Which lines of the records below contain the word "Copy"? Show each one.
● ● ● ● ● ● ●
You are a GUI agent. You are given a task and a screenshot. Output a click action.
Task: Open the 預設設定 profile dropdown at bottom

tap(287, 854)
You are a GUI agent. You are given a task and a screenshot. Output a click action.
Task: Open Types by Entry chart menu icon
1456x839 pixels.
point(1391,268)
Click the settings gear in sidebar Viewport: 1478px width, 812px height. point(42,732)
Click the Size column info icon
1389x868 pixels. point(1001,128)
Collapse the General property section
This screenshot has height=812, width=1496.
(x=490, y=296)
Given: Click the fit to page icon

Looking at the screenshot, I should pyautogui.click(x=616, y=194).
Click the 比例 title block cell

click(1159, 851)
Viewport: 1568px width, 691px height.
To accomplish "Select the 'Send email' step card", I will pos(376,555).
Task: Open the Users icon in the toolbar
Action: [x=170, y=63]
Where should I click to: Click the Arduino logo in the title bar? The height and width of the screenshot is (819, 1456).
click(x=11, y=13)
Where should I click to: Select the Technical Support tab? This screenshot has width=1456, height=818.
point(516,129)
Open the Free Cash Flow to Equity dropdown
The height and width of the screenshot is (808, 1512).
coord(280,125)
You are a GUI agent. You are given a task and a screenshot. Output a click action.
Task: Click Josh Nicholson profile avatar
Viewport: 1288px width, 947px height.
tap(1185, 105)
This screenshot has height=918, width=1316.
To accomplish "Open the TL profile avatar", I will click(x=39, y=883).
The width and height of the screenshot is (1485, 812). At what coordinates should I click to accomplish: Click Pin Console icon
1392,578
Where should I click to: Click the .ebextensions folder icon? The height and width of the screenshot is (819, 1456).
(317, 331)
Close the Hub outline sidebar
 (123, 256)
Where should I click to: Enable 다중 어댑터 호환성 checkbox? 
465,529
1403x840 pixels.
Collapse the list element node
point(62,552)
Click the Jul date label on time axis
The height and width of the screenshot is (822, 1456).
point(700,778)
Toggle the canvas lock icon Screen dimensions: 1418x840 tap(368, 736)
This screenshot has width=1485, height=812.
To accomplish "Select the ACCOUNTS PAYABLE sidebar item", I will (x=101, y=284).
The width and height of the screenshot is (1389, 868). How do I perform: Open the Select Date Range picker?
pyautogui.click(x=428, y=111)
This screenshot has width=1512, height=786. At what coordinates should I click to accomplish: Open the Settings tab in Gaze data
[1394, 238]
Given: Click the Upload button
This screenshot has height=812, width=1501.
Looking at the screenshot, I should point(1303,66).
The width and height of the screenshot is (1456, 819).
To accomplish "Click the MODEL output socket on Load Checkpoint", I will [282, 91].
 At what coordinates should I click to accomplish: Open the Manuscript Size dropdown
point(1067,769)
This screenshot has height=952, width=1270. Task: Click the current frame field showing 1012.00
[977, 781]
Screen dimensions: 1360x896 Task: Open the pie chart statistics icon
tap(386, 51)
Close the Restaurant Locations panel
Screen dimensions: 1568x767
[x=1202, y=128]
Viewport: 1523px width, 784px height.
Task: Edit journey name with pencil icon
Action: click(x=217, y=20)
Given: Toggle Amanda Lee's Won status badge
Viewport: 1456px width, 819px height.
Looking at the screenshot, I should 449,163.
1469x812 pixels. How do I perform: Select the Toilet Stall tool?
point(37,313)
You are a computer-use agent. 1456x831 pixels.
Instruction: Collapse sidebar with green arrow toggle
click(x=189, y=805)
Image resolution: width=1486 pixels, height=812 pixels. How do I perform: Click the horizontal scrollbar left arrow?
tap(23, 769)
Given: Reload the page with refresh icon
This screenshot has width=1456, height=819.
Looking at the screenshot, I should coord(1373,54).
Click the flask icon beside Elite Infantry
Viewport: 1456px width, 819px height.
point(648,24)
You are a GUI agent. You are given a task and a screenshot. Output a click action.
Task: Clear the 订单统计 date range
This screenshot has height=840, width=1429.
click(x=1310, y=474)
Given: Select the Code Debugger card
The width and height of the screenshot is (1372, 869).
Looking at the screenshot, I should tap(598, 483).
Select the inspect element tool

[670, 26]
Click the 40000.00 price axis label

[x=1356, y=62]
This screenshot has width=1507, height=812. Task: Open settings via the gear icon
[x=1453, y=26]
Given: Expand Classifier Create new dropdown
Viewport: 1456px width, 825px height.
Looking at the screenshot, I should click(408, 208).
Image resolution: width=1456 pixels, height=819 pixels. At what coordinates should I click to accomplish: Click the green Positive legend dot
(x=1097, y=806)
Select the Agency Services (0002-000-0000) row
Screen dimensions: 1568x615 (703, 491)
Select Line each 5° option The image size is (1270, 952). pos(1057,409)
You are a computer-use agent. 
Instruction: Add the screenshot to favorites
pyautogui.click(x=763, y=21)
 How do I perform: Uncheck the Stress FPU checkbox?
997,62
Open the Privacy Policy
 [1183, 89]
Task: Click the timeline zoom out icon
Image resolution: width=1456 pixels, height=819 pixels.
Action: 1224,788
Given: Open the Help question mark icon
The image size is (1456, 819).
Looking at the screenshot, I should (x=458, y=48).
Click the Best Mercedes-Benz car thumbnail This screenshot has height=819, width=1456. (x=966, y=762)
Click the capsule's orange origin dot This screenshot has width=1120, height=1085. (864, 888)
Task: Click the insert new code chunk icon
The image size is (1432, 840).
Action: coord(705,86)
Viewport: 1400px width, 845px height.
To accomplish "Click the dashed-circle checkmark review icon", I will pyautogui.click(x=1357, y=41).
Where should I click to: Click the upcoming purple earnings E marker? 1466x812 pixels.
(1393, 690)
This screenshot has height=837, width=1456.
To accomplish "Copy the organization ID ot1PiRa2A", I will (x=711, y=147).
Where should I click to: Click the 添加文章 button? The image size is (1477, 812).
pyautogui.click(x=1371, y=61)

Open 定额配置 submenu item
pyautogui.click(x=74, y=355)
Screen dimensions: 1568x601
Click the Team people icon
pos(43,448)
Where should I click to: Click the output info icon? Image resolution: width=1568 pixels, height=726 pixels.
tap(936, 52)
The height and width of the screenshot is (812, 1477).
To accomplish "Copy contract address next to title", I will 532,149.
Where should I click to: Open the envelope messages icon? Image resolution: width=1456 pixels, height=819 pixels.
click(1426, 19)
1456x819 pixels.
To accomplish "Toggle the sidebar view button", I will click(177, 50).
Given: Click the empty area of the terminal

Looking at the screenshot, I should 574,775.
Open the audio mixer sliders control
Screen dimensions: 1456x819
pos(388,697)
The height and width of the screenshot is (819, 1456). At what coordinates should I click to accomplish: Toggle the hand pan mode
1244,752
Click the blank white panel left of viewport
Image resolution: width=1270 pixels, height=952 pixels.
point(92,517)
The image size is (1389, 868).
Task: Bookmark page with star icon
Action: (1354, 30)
● ● ● ● ● ● ●
◆ Result of this exercise
To accomplish "Copy the organization ID ot1PiRa2A", I will (x=711, y=147).
To accomplish "Copy contract address next to title", I will 532,149.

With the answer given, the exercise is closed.